● AVAILABLE DATA
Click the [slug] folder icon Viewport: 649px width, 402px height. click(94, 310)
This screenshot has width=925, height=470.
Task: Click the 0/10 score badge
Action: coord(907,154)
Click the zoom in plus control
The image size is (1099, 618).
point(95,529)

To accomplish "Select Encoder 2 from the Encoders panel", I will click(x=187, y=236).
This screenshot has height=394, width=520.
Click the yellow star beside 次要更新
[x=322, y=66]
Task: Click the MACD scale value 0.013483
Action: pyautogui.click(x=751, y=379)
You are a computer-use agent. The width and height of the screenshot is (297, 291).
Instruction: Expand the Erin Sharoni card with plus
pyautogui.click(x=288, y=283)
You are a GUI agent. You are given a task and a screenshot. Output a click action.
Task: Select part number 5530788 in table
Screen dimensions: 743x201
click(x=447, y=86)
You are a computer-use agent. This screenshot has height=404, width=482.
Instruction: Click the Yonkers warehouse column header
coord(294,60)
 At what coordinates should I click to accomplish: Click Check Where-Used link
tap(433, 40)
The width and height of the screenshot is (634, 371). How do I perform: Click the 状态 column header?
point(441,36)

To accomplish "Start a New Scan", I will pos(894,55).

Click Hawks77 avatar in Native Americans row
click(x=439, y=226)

● WHAT IS NEEDED
The answer must be every line of the records that holds the string "agent".

● WRITTEN RESPONSE
You are a computer-use agent. The width and height of the screenshot is (297, 291).
You are a GUI agent. You are given a task and a screenshot. Output a click action.
You are a computer-use agent. This screenshot has height=404, width=482.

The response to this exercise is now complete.